Questionado sobre o facto de decorrer neste departamento a investigação de casos como o do ex-primeiro-ministro José Sócrates ou do ex-presidente do BES Ricardo Salgado, o Presidente da República escusou-se a pronunciar sobre questões concretas.

Eu só vim aqui dizer uma coisa: que é por um lado ouvir, ver as condições a trabalho e dar o estímulo ou dar o apoio do Presidente da República no sentido daquilo que os portugueses desejam, que é que seja realizada justiça e que ela aqui comece por uma unidade de investigação muito especializada da criminalidade muito complicada, mas que por isso mesmo preocupa os portugueses", explicou.

"Omissão é uma das pechas antigas do sistema judicial democrático"

Marcelo Rebelo de Sousa manifestou-se ainda preocupado com "o modo imperfeito como as questões da justiça são apercebidas pelo cidadão comum", considerando que a "omissão é uma das pechas antigas do nosso sistema judicial democrático".

No encerramento da conferência "Que Justiça Queremos?" da Associação Sindical dos Juízes Portugueses (ASJP), o Presidente da República reiterou o apelo que havia feito na abertura do ano judicial, na quinta-feira, para que "os parceiros da justiça portuguesa tudo façam para trabalharem no sentido de convergências" e mobilizem partidos políticos e parlamento porque "o pior que pode acontecer é a sedimentação de um bloco central de interesses que acabe por inviabilizar o que é preciso fazer na justiça".

[Quero] Anotar com preocupação o modo imperfeito como as questões da justiça são apercebidas muitas vezes pelo cidadão comum.
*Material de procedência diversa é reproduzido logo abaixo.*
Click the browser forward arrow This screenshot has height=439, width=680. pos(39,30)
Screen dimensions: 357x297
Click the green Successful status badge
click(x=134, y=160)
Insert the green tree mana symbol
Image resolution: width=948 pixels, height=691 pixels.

Ele é muito sensível aos casos mais mediáticos do momento, mas escapam-lhe, por falta de informação problemas de estrutura, questões de fundo, que dão menos que falar, são menos visíveis ou menos apontadas, mas nem por isso deixam de ser extremamente relevantes para não dizer cruciais", alertou.

Na opinião do Presidente da República, o cidadão comum raras vezes encontra explicações ou esclarecimentos "correspondentes a uma pedagogia informativa e formativa, cuja omissão é uma das pechas antigas do nosso sistema judicial democrático".
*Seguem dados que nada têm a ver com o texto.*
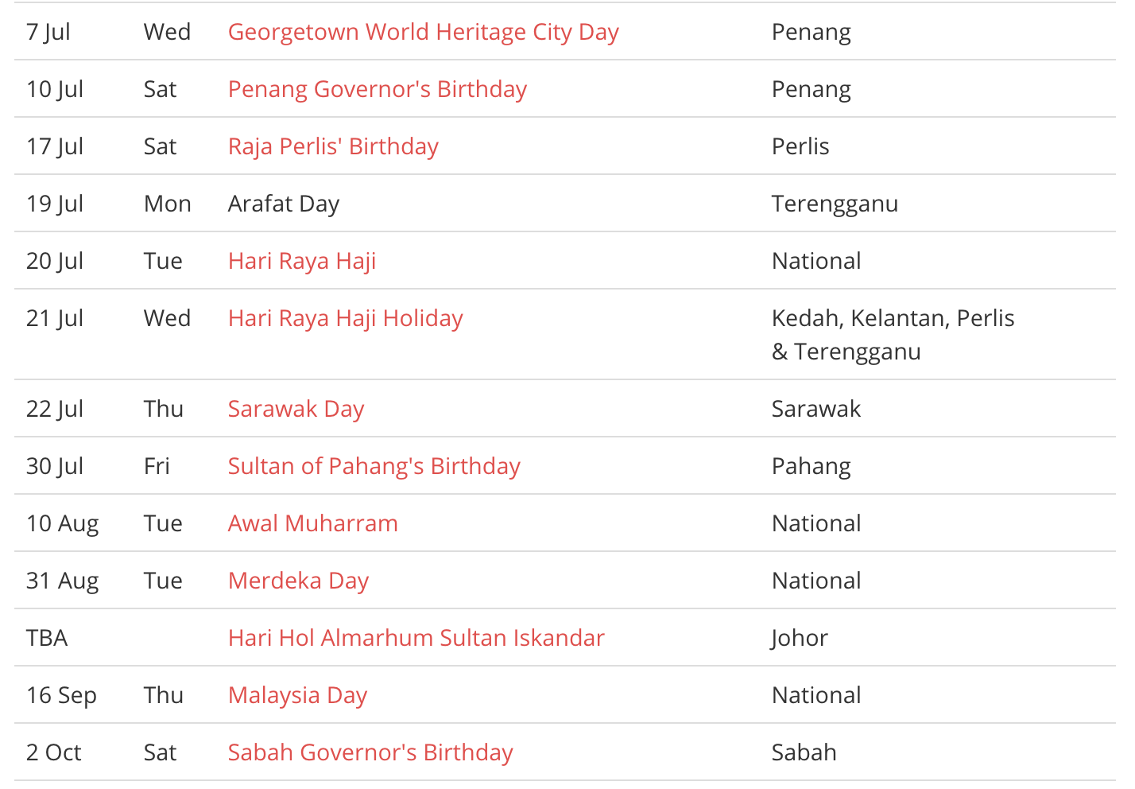Open Hari Hol Almarhum Sultan Iskandar link
Image resolution: width=1135 pixels, height=789 pixels.
pyautogui.click(x=416, y=638)
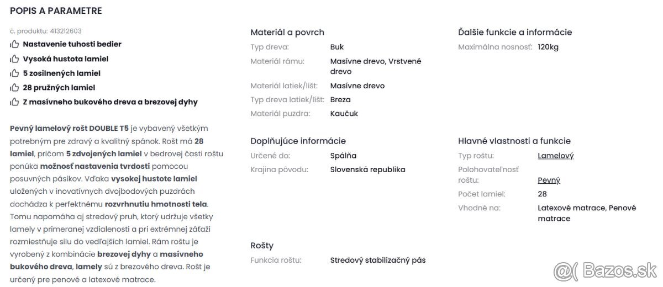Viewport: 663px width, 287px height.
Task: Click the Stredový stabilizačný pás value
Action: pos(378,261)
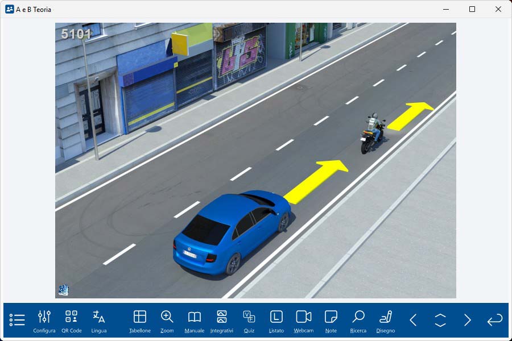This screenshot has width=512, height=341.
Task: Add a Note to this slide
Action: click(331, 321)
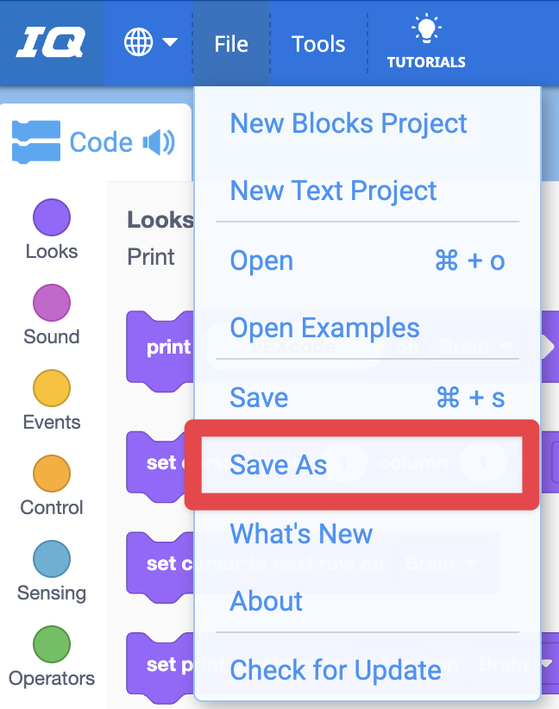Click New Blocks Project
The image size is (559, 709).
click(x=349, y=123)
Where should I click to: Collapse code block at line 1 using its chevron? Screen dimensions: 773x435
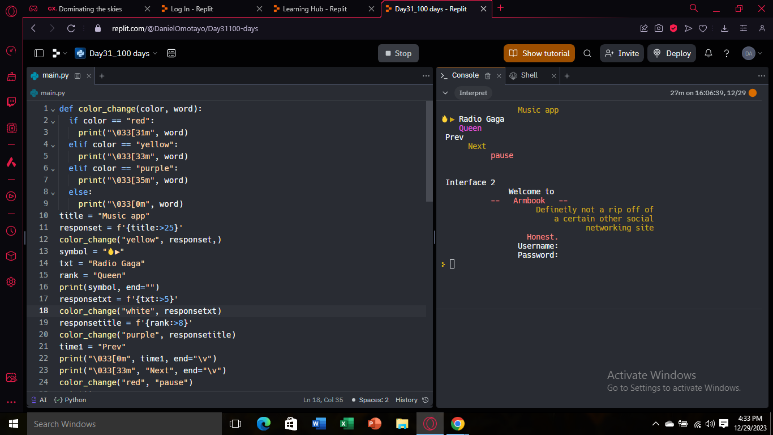52,108
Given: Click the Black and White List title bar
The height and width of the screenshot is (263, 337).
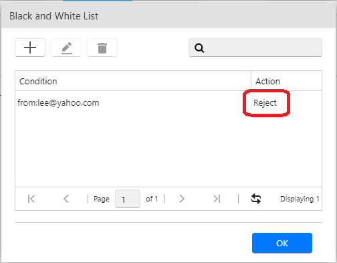Looking at the screenshot, I should point(169,16).
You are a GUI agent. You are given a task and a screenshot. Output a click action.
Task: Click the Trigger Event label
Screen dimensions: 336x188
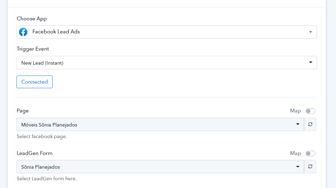tap(33, 49)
É certo que por vezes se pensa que a ausência de estruturas ou de práticas ajustadas a essa função pedagógica pode ser compensada por meios informais, que satisfaçam os anseios constantes da comunicação social ou por testemunhos personalizados de intervenientes sujeitos a maior curiosidade ou pressão cívica ou mediática", criticou.
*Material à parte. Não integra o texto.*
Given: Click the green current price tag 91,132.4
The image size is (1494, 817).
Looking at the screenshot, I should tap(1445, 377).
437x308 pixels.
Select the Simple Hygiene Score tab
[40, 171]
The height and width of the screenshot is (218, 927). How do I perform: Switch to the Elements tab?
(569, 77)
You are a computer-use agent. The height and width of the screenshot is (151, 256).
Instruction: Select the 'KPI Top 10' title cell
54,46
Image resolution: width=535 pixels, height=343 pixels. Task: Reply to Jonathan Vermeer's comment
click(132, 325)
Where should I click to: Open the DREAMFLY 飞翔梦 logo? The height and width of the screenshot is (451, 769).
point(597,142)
O risco, na opinião do chefe de Estado é duplo, sendo o primeiro "o de adiar soluções orgânicas sistemáticas e mais preparadas".

Depois, o de acreditar que magistraturas ou magistrados podem, sem custos a prazo, ombrear na arena pública com personagens ou instituições políticas, económicas e sociais cujo ‘modus actuandi' passa necessariamente pela crónica exposição à opinião pública", condenou.

O Presidente da República tem esperança que este apelo à convergência seja interiorizado, não importando que seja um "caminho a trilhar de forma parcelar ao longo dos próximo anos" ou "de um só fôlego" porque o que "importa é avançar.